Dataset records
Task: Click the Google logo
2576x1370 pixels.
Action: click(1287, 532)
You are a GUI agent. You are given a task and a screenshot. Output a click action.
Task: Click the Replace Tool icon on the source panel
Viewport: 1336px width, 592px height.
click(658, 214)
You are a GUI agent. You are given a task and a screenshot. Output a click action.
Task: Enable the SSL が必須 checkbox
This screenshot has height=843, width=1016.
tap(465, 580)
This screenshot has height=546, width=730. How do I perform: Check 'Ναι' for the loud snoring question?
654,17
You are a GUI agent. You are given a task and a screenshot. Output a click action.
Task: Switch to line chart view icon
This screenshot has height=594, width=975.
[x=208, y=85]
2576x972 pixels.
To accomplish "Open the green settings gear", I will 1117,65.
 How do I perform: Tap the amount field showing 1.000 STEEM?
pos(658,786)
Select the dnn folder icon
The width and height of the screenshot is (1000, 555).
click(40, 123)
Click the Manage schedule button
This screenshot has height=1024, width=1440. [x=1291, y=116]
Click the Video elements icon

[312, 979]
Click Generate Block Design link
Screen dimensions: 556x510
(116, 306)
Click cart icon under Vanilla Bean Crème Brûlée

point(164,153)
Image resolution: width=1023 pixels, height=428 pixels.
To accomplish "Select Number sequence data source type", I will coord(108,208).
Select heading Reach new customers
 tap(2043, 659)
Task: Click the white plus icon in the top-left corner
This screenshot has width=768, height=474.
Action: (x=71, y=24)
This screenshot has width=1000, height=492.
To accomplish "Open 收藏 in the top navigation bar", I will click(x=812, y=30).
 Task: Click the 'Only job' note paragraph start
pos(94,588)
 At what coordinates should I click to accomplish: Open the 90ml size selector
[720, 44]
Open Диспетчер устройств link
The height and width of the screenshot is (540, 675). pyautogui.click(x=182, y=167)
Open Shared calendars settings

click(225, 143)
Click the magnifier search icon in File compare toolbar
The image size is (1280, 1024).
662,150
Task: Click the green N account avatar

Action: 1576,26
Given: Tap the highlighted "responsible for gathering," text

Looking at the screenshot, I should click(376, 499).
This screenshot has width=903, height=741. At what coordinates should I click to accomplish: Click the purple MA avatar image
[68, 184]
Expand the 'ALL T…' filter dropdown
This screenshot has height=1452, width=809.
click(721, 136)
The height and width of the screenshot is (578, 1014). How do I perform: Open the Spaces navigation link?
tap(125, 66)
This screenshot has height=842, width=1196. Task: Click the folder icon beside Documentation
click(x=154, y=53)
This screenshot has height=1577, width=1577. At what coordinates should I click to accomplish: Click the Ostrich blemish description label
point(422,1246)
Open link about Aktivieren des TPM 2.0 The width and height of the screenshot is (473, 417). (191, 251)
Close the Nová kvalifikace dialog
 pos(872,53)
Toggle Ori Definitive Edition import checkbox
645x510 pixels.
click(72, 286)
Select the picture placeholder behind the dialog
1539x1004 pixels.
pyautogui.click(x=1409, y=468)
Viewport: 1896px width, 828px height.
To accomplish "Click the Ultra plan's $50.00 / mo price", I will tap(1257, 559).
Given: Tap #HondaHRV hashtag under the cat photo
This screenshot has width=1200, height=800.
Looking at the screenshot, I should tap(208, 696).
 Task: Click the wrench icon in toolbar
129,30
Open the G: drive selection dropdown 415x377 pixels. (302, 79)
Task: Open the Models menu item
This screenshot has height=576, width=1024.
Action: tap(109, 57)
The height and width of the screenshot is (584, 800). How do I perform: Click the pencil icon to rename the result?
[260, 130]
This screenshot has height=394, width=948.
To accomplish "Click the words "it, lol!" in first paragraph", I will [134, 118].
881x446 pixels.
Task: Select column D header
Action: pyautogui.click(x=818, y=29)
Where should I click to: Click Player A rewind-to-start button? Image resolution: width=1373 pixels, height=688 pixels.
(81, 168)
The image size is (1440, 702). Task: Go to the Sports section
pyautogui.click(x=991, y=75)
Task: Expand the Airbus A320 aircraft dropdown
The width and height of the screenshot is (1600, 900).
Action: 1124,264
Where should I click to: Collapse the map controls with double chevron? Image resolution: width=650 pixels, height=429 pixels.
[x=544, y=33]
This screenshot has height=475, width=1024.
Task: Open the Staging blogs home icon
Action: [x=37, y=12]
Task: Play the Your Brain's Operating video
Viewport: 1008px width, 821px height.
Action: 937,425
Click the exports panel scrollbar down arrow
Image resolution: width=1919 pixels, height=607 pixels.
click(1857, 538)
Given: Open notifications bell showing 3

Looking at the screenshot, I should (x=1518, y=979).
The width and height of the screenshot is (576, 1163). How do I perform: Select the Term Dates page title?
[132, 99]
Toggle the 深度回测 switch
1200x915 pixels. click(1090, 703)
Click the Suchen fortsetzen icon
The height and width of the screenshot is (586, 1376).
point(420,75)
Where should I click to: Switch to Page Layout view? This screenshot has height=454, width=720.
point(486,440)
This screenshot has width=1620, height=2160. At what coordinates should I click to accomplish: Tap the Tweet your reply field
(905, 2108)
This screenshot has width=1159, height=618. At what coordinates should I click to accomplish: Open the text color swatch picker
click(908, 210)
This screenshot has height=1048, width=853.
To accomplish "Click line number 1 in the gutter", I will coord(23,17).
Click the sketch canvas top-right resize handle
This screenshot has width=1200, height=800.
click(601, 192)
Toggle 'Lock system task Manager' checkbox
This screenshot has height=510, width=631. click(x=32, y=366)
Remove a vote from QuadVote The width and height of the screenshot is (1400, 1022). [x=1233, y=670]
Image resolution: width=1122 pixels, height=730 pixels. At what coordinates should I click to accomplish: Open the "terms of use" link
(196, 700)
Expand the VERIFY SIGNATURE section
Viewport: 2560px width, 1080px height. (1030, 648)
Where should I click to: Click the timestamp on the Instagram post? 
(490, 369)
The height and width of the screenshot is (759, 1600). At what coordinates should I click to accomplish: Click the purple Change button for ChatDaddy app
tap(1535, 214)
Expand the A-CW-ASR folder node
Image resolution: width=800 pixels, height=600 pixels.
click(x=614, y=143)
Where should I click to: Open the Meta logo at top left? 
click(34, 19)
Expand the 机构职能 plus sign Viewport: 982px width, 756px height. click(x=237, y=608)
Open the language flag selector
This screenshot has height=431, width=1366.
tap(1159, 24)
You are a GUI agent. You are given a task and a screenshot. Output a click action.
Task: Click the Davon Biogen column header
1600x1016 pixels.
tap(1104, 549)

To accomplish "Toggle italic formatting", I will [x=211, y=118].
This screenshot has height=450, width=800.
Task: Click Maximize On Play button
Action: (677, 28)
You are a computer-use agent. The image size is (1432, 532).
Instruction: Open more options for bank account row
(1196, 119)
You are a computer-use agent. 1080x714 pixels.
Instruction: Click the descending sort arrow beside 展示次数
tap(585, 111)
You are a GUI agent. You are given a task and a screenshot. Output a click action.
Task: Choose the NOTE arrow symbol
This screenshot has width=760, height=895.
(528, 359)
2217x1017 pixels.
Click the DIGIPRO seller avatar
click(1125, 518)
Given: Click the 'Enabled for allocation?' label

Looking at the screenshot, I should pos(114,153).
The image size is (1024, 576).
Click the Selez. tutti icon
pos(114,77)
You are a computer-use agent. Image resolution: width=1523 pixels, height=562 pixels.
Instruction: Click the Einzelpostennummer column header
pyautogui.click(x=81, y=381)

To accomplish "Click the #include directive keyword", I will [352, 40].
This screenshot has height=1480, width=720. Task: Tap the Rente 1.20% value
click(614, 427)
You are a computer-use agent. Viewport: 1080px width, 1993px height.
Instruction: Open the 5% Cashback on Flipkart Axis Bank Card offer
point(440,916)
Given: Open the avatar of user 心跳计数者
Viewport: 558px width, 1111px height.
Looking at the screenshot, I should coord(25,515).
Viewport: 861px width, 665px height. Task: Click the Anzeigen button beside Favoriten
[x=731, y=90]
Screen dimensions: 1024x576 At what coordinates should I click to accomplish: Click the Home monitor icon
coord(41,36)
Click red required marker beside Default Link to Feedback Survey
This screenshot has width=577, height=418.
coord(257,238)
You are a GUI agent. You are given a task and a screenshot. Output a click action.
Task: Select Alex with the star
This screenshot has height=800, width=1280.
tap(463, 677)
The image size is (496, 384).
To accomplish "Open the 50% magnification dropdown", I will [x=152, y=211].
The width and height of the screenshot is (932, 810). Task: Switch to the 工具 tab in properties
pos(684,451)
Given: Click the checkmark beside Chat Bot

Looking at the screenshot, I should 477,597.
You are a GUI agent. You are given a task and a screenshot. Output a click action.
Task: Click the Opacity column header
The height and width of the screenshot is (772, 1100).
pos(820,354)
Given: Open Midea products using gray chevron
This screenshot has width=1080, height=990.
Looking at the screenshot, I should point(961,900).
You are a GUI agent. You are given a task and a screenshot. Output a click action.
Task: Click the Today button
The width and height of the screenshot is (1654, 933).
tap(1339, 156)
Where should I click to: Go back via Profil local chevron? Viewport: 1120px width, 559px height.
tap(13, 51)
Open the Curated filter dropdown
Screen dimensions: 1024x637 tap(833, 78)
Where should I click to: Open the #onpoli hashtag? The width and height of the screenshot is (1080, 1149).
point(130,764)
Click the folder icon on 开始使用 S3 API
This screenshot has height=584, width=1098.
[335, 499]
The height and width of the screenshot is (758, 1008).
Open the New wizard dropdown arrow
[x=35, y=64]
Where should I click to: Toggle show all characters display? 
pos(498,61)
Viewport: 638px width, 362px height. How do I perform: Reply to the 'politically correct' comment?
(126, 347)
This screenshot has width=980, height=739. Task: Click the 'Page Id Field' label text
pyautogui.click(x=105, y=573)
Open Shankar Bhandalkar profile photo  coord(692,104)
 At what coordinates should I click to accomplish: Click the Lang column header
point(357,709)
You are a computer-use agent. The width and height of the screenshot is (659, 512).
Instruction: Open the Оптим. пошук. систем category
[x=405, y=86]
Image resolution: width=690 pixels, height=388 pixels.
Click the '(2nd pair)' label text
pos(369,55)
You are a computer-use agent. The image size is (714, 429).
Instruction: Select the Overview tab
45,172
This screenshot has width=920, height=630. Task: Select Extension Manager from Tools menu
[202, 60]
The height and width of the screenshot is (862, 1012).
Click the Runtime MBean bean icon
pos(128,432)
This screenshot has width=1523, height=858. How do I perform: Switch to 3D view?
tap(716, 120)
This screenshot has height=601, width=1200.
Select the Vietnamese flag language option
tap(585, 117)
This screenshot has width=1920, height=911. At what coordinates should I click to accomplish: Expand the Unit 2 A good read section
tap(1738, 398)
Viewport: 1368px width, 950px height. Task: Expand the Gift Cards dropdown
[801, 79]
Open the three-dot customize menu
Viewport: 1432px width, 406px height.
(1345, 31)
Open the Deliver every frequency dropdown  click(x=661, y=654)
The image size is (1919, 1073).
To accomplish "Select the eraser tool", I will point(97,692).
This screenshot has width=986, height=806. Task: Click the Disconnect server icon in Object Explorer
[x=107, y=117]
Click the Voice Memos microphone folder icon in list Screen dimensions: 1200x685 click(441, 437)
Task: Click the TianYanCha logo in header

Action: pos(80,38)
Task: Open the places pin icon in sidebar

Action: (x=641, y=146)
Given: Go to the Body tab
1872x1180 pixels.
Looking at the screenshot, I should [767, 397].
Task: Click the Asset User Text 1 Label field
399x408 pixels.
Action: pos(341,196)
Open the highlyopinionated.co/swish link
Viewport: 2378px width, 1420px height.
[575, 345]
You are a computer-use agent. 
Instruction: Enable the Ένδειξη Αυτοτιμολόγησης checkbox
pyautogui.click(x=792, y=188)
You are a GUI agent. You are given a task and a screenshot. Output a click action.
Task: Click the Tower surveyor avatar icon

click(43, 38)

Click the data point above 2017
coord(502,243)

*Work item*: Determine the count of lines in the data above with the string "computer" in them, and give that count alone.

*Solved exercise*: 7